Note that in BIO_mem_dgram we will have to process and therefore understand the contents of struct mmsghdr ourselves. Therefore, initially we define a subset of struct mmsghdr as being supported, specifically no control messages; msg_name and msg_iov only.

The flags argument is defined by us. Initially we can support something like MSG_DONTWAIT (say, BIO_DONTWAIT).

Implementation Questions

If we go with this, there are some issues that arise:

Are BIO_mmsghdr, BIO_msghdr and BIO_iovec simple typedefs for OS-provided structures, or our own independent structure definitions?
- If we use OS-provided structures:
  - We would need to include the OS headers which provide these structures in our public API headers.
  - If we choose to support these functions when OS support is not available (see discussion below), We would need to define our own structures in this case (a “polyfill” approach).
- If we use our own structures:
  - We would need to translate these structures during every call.
    
    But we would need to have storage inside the BIO_dgram for m struct msghdr, m*v iovecs, etc.

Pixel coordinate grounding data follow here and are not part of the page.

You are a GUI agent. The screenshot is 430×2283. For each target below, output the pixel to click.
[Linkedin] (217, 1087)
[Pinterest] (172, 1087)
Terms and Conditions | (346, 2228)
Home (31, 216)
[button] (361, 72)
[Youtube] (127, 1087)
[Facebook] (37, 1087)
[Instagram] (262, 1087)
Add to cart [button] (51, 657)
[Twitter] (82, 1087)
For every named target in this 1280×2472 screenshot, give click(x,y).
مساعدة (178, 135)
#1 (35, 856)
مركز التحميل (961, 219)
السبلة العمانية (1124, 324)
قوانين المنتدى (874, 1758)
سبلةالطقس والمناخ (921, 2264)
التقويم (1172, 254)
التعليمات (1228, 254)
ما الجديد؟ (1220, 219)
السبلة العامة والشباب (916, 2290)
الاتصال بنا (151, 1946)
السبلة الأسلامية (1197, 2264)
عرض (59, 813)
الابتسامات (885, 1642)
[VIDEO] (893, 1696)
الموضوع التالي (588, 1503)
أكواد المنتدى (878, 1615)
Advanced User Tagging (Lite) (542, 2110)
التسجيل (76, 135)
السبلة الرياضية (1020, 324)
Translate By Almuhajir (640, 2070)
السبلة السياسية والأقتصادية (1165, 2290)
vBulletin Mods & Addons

Since we want to support multithreaded use these allocations probably will need to be on the stack, and therefore must be limited.
    
    Limiting m isn't a problem, because sendmmsg returns the number of messages sent, so the existing semantics we are trying to match lets us just send or receive fewer messages than we were asked to.
    
    However, it does seem like we will need to limit v, the number of iovecs per message. So what limit should we give to v, the number of iovecs? We will need a fixed stack allocation of OS iovec structures and we can allocate from this stack allocation as we iterate through the BIO_msghdr we have been given. So in practice we could just only send messages until we reach our iovec limit, and then return.
    
    For example, suppose we allocate 64 iovecs internally:
```
struct iovec vecs[64];
```
    If the first message passed to a call to BIO_writem has 64 iovecs attached to it, no further messages can be sent and BIO_writem returns 1.
    
    If three messages are sent, with 32, 32, and 1 iovecs respectively, the first two messages are sent and BIO_writem returns 2.
    
    So the only important thing we would need to document in this API is the limit of iovecs on a single message; in other words, the number of iovecs which must not be exceeded if a forward progress guarantee is to be made. e.g. if we allocate 64 iovecs internally, BIO_writem with a single message with 65 iovecs will never work and this becomes part of the API contract.
    
    Obviously these quantities of iovecs are unrealistically large. iovecs are small, so we can afford to set the limit high enough that it shouldn't cause any problems in practice. We can increase the limit later without a breaking API change, but we cannot decrease it later. So we might want to start with something small, like 8.
We also need to decide what to do for OSes which don't support at least sendmsg/recvmsg.
- Don't provide these functions and require all users of these functions to have an alternate code path which doesn't rely on them?
  - Not providing these functions on OSes that don't support at least sendmsg/recvmsg is a simple solution but adds complexity to code using BIO_dgram. (Though it does communicate to code more realistic performance expectations since it knows when these functions are actually available.)
- Provide these functions and emulate the functionality:
  - However there is a question here as to how we implement the iovec arguments on platforms without sendmsg/recvmsg. (We cannot use writev/readv because we need peer address information.) Logically implementing these would then have to be done by copying buffers around internally before calling sendto/recvfrom, defeating the point of iovecs and providing a performance profile which is surprising to code using BIO_dgram.
  - Another option could be a variable limit on the number of iovecs, which can be queried from BIO_dgram. This would be a constant set when libcrypto is compiled. It would be 1 for platforms not supporting sendmsg/recvmsg. This again adds burdens on the code using BIO_dgram, but it seems the only way to avoid the surprising performance pitfall of buffer copying to emulate iovec support. There is a fair risk of code being written which accidentally works on one platform but not another, because the author didn't realise the iovec limit is 1 on some platforms. Possibly we could have an “iovec limit” variable in the BIO_dgram which is 1 by default, which can be increased by a call to a function BIO_set_iovec_limit, but not beyond the fixed size discussed above. It would return failure if not possible and this would give client code a clear way to determine if its expectations are met.

Alternate API

Could we use a simplified API? For example, could we have an API that returns one datagram where BIO_dgram uses readmmsg internally and queues the returned datagrams, thereby still avoiding extra syscalls but offering a simple API.

The problem here is we want to support “single-copy” (where the data is only copied as it is decrypted). Thus BIO_dgram needs to know the final resting place of encrypted data at the time it makes the readmmsg call.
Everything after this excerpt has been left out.